The station was a surging mass of people all talking at once, and all, I suppose, objurgating the railway management, but we two had breakfast together in the pleasant sunlight. We had fresh rolls and butter and coffee and cream and honey—I ask no better breakfast when these things are good—and meanwhile people, officials, came and went, discussing evidently some important matter with my friend. He departed for a moment, and then the others that I had known came up, my Cossack friend and the Hussar officer, and told me that the outgoing train was a military train, it would be impossible for a woman, a civilian and a foreigner at that, to go on it. I said the captain of the Askold had assured me I could, and they shook their heads and then said hopefully, well, he was a very great officer, the captain of a ship, and I realised that no lesser authority could possibly have managed this thing for me. And even he was doubtful, for when he came back and resumed his interrupted breakfast he said:
“The train is full. The military authorities will not allow you on board.”

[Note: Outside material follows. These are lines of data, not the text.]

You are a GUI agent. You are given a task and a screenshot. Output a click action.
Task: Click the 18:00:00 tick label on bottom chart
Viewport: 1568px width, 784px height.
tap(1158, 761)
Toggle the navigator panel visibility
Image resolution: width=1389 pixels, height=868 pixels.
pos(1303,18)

That really did seem to me tragedy at the moment. I forgot the sorrowful people who would gladly enough have stayed their journey at Irkutsk. But their faces were set East. I forgot that after all a day or two out of a life would not matter very much, or rather I think I hated to part from these kindly friends I had made on the train. I suppose I looked my disappointment.
“Wait. Wait. It is not yet finished,” said my friend kindly. “They give me two compartments”—I felt then he was indeed “a very great officer,” for the people were packed in that train, tier upon tier, like herrings in a barrel—“and I cannot sleep in four bunks. It is ridiculous.”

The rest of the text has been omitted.